Document excerpt:
========================================

In some sense, Peak Oil was reached already 2005. That was "peak cheap oil".
"Oil companies and oil producing nations will claim that peak oil is not a real phenomenon or will not occur for many decades. To support this opinion, they use deception, re-defining what we once meant by “oil.” In late 2004, conventional oil production — typically from drilled wells — stopped growing and has since been on a long plateau, indicating the natural production peak.
Meanwhile, the alleged “increase” in oil production has been achieved with dirty, marginal, low-net energy grunge petroleum, financed with massive debt, stock scams, and outright Ponzi schemes."
He writes about tar sands oil, which also can be applied to fracking oil, this:
"Tar sands bitumen can be burned for energy, but it is not “oil,” and adding bitumen onto “oil production” is like tacking the chaff onto the wheat harvest, a deception designed to disguise peak conventional oil and forestall the urgent transition to renewable energy."

========================================

Data lines:
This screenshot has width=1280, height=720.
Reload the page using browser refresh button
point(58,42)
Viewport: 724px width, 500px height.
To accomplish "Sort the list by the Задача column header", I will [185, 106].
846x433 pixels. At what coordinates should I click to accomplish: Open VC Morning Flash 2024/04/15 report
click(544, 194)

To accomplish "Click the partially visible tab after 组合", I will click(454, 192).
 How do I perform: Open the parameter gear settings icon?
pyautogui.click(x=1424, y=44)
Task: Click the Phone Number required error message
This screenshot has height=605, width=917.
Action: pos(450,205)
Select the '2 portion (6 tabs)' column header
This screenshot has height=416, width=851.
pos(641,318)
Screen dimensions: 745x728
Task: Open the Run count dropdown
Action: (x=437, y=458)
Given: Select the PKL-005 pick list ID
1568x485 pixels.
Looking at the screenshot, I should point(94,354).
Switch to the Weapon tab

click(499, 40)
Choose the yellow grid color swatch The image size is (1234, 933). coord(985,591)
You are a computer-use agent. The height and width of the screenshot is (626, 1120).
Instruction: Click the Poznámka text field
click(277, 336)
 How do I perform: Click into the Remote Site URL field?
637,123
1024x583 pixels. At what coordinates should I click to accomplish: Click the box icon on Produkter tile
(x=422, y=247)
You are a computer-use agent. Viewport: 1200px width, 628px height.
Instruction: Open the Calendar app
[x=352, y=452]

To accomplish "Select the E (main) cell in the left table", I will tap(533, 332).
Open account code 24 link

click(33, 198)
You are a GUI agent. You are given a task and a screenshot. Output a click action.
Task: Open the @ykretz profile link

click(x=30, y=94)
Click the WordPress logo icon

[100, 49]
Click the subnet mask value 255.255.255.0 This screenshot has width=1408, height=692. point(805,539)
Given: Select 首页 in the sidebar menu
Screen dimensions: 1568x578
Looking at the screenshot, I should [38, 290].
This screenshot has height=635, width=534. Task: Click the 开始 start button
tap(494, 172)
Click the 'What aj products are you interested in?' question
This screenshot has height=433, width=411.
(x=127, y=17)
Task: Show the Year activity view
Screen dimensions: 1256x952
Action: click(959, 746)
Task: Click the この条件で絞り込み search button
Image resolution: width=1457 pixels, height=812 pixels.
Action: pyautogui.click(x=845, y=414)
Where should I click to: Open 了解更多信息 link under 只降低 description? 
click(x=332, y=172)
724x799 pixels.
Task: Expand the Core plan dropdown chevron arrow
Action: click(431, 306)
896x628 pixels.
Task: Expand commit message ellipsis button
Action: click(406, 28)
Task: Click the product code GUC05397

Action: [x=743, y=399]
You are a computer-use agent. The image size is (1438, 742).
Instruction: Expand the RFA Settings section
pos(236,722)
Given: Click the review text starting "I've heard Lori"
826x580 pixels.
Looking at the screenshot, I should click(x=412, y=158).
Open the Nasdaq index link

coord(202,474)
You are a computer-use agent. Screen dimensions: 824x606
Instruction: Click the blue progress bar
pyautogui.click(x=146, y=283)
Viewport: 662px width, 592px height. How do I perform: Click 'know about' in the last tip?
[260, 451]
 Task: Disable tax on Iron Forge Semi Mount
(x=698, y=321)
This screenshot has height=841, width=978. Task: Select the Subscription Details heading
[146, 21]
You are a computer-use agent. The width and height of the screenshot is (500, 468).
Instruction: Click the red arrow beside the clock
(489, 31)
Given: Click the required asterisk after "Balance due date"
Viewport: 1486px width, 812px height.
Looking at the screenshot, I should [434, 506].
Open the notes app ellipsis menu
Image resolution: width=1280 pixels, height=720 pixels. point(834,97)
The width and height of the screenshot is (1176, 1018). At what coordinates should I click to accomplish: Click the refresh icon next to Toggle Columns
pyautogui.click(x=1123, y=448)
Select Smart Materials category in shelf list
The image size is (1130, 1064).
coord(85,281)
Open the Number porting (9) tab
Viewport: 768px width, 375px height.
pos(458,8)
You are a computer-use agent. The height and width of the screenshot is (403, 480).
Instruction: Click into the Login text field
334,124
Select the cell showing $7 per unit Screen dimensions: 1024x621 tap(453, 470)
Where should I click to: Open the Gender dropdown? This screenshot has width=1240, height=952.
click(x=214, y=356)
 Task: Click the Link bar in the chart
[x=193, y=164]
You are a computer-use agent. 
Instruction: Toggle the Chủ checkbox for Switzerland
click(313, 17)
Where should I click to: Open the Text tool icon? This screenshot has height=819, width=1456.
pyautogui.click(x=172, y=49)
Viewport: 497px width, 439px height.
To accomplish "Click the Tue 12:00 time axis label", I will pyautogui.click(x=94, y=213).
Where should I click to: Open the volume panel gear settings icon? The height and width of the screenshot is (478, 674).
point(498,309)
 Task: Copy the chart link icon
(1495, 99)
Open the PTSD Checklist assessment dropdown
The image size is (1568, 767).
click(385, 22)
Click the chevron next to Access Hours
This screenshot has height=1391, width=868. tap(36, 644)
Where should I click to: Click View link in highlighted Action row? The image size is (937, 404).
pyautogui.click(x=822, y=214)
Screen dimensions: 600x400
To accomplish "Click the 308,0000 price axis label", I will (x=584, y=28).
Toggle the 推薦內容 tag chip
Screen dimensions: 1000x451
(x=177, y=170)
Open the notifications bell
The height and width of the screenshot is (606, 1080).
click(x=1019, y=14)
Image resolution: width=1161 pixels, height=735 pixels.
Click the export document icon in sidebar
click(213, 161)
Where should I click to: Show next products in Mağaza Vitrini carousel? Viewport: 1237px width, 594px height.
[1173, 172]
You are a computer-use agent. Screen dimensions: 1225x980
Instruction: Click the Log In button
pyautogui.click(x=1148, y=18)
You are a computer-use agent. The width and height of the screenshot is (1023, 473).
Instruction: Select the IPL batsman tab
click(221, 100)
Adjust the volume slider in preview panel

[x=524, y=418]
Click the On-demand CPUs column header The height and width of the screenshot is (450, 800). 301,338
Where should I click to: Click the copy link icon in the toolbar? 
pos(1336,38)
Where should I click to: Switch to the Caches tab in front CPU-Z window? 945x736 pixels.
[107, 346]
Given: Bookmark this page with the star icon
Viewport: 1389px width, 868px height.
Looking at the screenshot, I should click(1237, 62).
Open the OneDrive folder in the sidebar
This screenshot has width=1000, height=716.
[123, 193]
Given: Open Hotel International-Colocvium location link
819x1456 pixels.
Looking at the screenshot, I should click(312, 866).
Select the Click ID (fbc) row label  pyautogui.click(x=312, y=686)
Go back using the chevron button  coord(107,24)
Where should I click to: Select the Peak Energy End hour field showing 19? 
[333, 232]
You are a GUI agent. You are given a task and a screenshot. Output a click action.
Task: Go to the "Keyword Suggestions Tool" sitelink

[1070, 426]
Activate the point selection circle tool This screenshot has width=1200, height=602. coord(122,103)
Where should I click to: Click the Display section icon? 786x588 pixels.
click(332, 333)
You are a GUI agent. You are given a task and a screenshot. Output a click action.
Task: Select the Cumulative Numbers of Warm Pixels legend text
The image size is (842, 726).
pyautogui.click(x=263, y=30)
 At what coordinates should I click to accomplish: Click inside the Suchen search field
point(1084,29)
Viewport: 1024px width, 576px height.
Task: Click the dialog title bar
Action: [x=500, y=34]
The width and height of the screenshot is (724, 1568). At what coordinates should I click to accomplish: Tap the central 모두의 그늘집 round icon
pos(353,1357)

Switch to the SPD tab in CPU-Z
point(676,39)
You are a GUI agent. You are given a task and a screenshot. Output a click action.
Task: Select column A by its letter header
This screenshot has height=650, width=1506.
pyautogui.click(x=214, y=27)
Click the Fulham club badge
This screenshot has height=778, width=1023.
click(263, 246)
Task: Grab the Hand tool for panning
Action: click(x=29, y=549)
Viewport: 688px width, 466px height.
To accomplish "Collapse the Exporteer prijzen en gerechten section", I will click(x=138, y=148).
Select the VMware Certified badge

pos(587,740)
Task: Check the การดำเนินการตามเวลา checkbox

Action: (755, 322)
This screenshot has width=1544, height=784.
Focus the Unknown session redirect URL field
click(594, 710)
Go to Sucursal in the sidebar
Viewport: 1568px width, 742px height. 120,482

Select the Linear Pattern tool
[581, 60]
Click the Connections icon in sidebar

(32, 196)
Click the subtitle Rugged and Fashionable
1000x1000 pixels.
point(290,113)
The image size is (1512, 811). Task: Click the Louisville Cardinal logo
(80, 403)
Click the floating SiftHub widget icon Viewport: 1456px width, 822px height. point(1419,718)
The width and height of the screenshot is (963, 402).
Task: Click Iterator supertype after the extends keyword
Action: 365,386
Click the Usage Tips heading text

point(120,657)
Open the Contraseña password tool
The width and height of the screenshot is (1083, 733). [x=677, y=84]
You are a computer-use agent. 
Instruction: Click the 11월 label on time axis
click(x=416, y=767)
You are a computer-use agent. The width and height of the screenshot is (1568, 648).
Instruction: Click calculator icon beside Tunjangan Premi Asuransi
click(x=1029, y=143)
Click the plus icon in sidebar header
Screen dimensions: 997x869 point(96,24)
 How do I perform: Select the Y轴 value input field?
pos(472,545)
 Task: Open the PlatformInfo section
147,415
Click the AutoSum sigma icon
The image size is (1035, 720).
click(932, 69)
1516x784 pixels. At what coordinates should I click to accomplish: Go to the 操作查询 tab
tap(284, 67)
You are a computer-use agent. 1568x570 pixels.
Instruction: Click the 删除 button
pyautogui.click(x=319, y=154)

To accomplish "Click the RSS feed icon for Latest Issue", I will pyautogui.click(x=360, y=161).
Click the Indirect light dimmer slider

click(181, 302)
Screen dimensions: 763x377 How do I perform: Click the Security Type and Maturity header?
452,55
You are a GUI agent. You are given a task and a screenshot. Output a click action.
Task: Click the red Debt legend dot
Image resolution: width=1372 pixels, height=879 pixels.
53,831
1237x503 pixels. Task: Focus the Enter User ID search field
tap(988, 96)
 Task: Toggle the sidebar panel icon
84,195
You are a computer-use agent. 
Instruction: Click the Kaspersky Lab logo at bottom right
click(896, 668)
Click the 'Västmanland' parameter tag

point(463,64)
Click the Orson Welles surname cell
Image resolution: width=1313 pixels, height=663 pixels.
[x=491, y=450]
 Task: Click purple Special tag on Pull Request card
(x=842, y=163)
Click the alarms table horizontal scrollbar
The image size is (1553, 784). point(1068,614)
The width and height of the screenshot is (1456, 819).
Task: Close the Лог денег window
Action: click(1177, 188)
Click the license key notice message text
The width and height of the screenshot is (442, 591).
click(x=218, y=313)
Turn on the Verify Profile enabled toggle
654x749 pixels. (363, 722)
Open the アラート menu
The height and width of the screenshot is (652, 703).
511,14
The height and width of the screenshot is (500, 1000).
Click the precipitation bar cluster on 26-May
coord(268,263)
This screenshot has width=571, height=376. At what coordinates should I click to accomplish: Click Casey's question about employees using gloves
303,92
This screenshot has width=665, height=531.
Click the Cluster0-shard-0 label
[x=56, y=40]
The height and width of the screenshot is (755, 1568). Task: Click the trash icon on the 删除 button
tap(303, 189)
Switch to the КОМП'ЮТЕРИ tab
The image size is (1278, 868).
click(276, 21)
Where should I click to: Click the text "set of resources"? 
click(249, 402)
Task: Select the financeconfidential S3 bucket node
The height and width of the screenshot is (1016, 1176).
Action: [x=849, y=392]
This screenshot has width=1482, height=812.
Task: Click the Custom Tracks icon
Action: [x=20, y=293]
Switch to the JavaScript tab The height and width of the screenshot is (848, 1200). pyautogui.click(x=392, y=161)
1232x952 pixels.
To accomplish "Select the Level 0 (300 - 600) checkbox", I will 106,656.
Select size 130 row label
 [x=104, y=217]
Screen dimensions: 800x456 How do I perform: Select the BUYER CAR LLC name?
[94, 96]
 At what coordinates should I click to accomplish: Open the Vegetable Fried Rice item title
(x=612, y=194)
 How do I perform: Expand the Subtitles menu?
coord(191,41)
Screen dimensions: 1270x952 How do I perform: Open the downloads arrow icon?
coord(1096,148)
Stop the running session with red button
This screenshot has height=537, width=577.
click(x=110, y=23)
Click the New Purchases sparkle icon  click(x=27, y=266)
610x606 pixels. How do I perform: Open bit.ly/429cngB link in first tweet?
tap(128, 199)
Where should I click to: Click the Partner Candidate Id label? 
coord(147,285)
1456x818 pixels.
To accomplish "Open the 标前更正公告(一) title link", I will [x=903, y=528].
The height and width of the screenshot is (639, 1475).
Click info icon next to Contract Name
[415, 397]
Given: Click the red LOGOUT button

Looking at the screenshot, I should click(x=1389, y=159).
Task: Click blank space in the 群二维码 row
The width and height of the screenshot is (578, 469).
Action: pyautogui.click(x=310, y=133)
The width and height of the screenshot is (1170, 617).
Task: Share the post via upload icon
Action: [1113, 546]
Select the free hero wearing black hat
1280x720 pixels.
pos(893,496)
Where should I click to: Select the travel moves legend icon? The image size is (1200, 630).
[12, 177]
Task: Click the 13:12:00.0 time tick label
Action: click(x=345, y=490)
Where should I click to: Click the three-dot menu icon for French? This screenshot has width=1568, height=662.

========================================

What you will do:
a: Update the peak oil passage, starting at "In some sense, Peak" and ending at "natural production peak.", so that "plateau" is replaced by "flat stretch".
b: According to the peak oil passage, when did conventional oil production stop growing?
These records were taken from a separate source.

Responses per task:
a:
In some sense, Peak Oil was reached already 2005. That was "peak cheap oil".
"Oil companies and oil producing nations will claim that peak oil is not a real phenomenon or will not occur for many decades. To support this opinion, they use deception, re-defining what we once meant by “oil.” In late 2004, conventional oil production — typically from drilled wells — stopped growing and has since been on a long flat stretch, indicating the natural production peak.

b: In late 2004.